→ **PROBLEM TO SOLVE**
Both the line below containing "Given: Click green" and the line containing "Given: Uncheck Показывать", along with every line between them, should be repeated exactly; no other line belongs in the answer.

[Dataset entries]
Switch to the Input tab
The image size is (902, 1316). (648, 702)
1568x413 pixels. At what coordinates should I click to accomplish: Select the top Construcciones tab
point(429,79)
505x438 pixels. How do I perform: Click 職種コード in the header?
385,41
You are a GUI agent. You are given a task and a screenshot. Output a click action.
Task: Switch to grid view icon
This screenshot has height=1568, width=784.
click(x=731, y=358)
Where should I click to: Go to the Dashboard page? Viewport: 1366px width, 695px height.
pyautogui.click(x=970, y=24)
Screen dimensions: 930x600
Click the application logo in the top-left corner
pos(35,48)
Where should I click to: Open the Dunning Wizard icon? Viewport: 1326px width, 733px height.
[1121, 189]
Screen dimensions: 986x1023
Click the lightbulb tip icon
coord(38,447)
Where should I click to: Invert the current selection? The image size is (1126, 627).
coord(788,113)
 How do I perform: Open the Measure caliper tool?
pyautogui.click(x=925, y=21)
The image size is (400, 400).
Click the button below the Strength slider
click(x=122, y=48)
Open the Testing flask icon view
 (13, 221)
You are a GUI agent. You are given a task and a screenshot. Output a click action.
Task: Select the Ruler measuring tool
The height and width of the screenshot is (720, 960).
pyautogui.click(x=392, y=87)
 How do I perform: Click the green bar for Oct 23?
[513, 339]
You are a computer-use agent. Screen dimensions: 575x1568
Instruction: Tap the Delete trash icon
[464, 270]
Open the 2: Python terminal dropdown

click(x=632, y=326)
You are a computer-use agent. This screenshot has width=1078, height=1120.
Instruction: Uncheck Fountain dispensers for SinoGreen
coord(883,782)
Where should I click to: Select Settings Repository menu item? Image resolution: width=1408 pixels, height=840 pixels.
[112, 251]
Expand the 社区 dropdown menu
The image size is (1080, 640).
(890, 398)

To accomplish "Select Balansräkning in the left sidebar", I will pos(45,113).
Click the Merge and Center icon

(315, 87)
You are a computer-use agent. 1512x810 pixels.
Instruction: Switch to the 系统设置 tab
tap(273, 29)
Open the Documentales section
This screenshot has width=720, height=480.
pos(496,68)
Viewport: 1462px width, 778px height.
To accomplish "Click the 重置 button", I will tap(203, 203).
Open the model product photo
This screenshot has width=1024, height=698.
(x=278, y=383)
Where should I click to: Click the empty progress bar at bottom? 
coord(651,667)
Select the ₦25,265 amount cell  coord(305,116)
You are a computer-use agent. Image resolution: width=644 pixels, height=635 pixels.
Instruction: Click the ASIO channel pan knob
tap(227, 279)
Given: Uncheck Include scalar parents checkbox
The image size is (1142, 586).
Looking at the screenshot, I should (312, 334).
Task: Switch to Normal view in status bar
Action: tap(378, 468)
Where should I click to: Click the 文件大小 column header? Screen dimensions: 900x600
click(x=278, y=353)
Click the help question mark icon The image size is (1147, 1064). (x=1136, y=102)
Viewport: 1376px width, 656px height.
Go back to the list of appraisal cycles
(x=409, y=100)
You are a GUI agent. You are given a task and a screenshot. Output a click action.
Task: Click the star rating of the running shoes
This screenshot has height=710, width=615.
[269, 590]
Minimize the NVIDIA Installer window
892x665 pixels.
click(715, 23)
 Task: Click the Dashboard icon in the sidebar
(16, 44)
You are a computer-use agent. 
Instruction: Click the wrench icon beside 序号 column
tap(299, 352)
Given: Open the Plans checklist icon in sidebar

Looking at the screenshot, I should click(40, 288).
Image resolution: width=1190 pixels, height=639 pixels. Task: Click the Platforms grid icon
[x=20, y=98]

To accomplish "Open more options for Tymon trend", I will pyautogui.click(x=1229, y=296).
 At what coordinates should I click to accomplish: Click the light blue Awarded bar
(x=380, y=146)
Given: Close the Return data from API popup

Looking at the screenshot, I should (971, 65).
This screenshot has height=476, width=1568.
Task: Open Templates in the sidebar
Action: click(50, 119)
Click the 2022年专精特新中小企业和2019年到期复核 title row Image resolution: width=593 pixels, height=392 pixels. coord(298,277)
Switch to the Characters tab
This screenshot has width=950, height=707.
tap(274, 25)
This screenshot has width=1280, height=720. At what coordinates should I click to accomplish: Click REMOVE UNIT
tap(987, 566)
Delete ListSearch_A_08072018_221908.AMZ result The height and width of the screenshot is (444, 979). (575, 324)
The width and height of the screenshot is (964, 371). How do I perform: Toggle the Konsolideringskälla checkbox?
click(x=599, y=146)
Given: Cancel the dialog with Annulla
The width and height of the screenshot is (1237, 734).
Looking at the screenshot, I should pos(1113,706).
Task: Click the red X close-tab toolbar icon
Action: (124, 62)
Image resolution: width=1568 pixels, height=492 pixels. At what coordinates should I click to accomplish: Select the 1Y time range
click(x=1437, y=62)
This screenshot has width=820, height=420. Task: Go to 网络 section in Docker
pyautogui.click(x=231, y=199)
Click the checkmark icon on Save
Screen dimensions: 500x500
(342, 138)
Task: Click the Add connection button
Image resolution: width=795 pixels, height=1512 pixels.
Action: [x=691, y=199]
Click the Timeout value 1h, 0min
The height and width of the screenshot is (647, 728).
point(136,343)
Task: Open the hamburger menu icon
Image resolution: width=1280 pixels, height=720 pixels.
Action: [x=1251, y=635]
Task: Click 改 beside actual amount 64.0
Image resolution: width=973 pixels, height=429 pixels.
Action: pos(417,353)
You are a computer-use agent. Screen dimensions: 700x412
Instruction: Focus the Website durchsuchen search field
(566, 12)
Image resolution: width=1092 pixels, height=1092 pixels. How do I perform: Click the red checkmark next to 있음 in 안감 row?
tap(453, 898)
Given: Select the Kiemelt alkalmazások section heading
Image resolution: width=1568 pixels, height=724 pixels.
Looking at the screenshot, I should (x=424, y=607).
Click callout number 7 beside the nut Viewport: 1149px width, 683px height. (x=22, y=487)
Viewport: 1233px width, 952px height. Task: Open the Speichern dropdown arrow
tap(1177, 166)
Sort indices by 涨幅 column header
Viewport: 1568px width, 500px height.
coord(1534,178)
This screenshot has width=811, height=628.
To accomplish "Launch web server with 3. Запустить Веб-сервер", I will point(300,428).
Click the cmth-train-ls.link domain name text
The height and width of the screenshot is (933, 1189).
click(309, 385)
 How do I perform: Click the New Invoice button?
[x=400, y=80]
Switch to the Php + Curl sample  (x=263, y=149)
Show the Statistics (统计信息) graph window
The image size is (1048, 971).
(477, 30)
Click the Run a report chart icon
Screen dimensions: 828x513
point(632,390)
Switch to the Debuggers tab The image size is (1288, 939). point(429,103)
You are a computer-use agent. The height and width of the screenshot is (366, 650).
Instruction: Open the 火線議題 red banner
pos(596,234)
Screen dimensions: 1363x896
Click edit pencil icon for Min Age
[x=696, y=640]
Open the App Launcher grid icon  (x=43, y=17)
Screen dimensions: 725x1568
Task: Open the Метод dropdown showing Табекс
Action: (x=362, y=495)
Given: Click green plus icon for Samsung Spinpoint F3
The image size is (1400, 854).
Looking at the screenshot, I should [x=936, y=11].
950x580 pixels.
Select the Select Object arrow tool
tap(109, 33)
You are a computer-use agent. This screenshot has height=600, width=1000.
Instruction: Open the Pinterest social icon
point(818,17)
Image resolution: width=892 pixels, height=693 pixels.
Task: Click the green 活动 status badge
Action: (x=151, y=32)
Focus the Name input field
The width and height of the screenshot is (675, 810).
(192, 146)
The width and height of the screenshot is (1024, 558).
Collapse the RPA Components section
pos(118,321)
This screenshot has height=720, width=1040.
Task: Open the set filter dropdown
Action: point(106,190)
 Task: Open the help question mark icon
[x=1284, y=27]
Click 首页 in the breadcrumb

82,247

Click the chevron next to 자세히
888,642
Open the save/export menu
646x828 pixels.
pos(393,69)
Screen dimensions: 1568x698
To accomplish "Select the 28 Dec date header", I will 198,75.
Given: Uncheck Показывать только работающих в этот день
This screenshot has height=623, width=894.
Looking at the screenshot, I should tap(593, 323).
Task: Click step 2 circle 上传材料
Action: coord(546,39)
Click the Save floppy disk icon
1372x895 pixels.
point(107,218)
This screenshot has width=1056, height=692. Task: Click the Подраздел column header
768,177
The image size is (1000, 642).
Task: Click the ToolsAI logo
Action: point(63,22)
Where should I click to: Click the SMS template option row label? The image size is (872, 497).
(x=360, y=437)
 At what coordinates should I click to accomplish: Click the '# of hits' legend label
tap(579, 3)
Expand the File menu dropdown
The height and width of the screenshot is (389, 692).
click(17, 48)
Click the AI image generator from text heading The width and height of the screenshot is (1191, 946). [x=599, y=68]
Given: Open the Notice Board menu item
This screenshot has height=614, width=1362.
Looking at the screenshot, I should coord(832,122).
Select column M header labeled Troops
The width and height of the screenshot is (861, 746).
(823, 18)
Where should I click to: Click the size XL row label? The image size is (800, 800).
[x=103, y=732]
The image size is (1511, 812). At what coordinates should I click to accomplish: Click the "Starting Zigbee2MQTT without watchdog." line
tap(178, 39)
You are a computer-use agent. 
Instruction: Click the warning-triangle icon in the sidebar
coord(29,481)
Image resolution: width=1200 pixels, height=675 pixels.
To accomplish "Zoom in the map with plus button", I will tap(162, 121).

→ **ANSWER SECTION**
Given: Click green plus icon for Samsung Spinpoint F3
The image size is (1400, 854).
Looking at the screenshot, I should [x=936, y=11].
950x580 pixels.
Select the Select Object arrow tool
tap(109, 33)
You are a computer-use agent. This screenshot has height=600, width=1000.
Instruction: Open the Pinterest social icon
point(818,17)
Image resolution: width=892 pixels, height=693 pixels.
Task: Click the green 活动 status badge
Action: (x=151, y=32)
Focus the Name input field
The width and height of the screenshot is (675, 810).
(192, 146)
The width and height of the screenshot is (1024, 558).
Collapse the RPA Components section
pos(118,321)
This screenshot has height=720, width=1040.
Task: Open the set filter dropdown
Action: point(106,190)
 Task: Open the help question mark icon
[x=1284, y=27]
Click 首页 in the breadcrumb

82,247

Click the chevron next to 자세히
888,642
Open the save/export menu
646x828 pixels.
pos(393,69)
Screen dimensions: 1568x698
To accomplish "Select the 28 Dec date header", I will 198,75.
Given: Uncheck Показывать только работающих в этот день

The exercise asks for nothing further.